Sure, it kills birds, but it won’t kill you
IT MUST SEEM like the sky is falling -- that it’s about to rain chaos and death as the dreaded H5N1 avian flu appears to close in.
Last spring, bird flu broke out in Cambodia, Thailand and Vietnam. It spread to western China, Siberia, Kazakhstan and Mongolia in the summer. How did it travel half a continent?
Though maps of the outbreaks show the flu following roads, railway lines and national borders, many flu experts insist that migratory birds spread the virus across Asia. Julie Gerberding, director of the Centers for Disease Control and Prevention, warned that some of the birds might fly to Alaska, then down into the United States, bringing the bird flu with them. That hasn’t happened, but the virus appears to be in Europe. Last week, ducks and chickens were found dead in Romania, Turkey and Greece.
News reports make the threat even more ominous. In resurrecting the 1918 pandemic virus, the deadliest flu strain of all time, researchers recently learned that this strain was far deadlier than any other human virus -- it killed mice, while normal human flu won’t even ruffle a mouse’s fur. They also found out that all of its genes came, directly or indirectly, from birds. Unlike the pandemics of 1957 and 1968, the 1918 version didn’t arise from a combination of bird and mammal genes. Instead, the bird genes evolved into a human virus that killed as many as 50 million people.
This means, say breathless news reports, that what happened in 1918 could happen again, this time with H5N1.
But Peter Palese doesn’t think so. He is lab director at Mount Sinai Hospital in New York, where the technique that re-created the 1918 genes -- known as reverse genetic engineering -- was developed. He and associate Adolfo Garcia-Sastre contend that what the resurrected virus really shows is how supremely adapted it is -- how well its parts fit together, how perfectly it works. The sublime malignance of the 1918 virus doesn’t lie in one part but rather in how the genes function together. Evolution shaped this virus to be a sleek, effective killing machine.

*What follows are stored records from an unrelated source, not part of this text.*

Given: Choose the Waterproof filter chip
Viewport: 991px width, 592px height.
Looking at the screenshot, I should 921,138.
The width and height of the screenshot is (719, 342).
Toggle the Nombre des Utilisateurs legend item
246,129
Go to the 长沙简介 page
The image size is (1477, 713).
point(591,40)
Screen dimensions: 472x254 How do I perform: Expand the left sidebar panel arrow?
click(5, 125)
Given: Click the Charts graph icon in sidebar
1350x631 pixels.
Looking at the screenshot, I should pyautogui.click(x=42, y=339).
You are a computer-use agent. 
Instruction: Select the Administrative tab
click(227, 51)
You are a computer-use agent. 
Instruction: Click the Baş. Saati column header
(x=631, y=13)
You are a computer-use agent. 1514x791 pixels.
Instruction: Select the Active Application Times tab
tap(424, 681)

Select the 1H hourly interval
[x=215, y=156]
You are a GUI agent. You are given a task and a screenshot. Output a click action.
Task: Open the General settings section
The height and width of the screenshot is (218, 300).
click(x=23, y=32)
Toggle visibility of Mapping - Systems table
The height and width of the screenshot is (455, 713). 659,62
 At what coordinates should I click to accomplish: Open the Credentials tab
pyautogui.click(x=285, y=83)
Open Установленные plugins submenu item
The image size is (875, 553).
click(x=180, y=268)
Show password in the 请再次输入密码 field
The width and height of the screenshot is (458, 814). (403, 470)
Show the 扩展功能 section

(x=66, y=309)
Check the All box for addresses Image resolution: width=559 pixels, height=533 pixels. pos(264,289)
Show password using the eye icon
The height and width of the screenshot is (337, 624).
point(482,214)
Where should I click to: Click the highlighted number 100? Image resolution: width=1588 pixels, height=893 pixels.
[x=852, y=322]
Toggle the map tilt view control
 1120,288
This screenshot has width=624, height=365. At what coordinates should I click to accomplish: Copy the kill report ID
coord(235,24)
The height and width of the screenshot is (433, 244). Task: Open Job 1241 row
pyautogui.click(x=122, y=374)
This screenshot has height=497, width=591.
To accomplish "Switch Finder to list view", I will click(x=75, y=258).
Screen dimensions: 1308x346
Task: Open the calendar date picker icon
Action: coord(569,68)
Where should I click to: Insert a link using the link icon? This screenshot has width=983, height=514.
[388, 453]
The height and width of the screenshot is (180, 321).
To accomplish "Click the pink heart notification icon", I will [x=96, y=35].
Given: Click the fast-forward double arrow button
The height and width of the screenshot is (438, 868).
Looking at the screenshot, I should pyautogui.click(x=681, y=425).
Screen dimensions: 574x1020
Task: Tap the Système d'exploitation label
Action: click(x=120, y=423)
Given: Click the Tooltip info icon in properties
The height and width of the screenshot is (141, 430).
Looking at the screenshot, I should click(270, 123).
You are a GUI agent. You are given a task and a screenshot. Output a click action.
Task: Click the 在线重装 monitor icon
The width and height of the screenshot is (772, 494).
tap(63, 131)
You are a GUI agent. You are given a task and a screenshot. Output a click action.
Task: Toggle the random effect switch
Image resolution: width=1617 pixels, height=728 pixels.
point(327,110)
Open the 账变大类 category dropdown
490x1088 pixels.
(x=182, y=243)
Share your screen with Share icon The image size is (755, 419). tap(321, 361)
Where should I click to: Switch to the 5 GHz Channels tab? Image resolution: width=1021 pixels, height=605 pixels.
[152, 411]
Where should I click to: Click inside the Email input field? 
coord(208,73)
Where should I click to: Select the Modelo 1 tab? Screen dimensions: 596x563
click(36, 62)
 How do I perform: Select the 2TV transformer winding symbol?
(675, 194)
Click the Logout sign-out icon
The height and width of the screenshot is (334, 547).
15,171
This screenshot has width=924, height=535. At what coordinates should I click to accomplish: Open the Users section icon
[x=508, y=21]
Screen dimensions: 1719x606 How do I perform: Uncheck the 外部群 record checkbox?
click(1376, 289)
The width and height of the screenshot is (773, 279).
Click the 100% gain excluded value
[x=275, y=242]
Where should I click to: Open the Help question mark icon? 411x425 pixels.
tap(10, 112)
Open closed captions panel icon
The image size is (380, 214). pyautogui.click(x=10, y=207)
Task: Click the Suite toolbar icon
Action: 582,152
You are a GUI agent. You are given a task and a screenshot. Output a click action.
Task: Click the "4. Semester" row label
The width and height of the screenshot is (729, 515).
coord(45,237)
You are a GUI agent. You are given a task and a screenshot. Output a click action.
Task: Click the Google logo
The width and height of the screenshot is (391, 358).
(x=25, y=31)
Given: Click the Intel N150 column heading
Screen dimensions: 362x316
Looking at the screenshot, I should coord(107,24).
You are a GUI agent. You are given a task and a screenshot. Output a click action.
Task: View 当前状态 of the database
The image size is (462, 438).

We don’t know what bird the genes came from originally. It wasn’t a domestic duck, chicken or goose, because their flu strains are quite different. According to Jeffery Taubenberger, the senior researcher at the Armed Forces Institute of Pathology, the 1918 flu originated in an unknown bird reservoir, one equally distant from American and Eurasian birds. “To me, it’s from an unknown host, evolutionarily isolated from other birds,” Taubenberger said last year.
But all wild-bird viruses are mild. They have to be: Sick birds don’t fly far, and dead birds don’t fly at all. Although H5N1, which evolved among domestic poultry in the crowded conditions of Asian farms and markets, has demonstrated the ability to kill wild birds in the hundreds, it cannot continue to be so deadly and still spread among them.
In nature, flu viruses in birds are intestinal diseases. Through feces, flu particles are deposited in water, where another duck or goose picks them up, gets infected and sheds the virus in turn. Wild-bird flu depends on mobile hosts to spread. If flu strains kill their hosts in the wild, the lethal versions will vanish. This is why evolution pushes wild-bird strains toward mildness.
To think that the 1918 flu started out as a harmless intestinal bird virus that jumped directly from its wild host into human beings and immediately turned into an explosive respiratory killer is to believe that hippos fly. Evolution doesn’t work that way. The flu’s genes came from birds, but it’s what they did when they got into humans that matters.
Somehow, somewhere, the mysterious gene collection that made up the 1918 killer influenza acquired its adaptive and lethal abilities in people. Most influenza viruses are respiratory and require mobile human hosts, who become viral distribution machines. You might be miserable with the flu, but you’re still able to walk around, shake hands, sneeze on your keyboard and talk to colleagues with a halo of virus around you.
But the 1918 pandemic strain was different. According to evolutionary biologist Paul W. Ewald of the University of Louisville, its lethality evolved in the trenches, the trucks, the trains and the hospitals of World War I. Infected soldiers were packed shoulder to shoulder with the healthy, and even the deadliest virus can jump from one host to another. The Western Front was a disease factory, and it manufactured the 1918 flu. The packed chicken farms of Asia are a close parallel. H5N1 evolved the same way as the 1918 flu did in the trenches.
We don’t know what will happen to H5N1 as it moves through Europe. It is certain, though, that the longer it lives in wild birds, the more likely it will become mild, at least for its wild-bird hosts. This is what happened to the 1918 flu after soldiers abandoned the Western Front. In just over a year, the virus lost its virulence and wandered the planet as an ordinary flu.
The lesson here is that the flu virus, like all of life, is subject to evolution. Lethal diseases don’t fall out of the sky. They evolve in the context of a host and that host’s conditions of life. There is no sign, so far, that H5N1 is turning into a human disease -- effectively spreading from person to person. Even if it does, it needs a Western Front to become more than ordinary.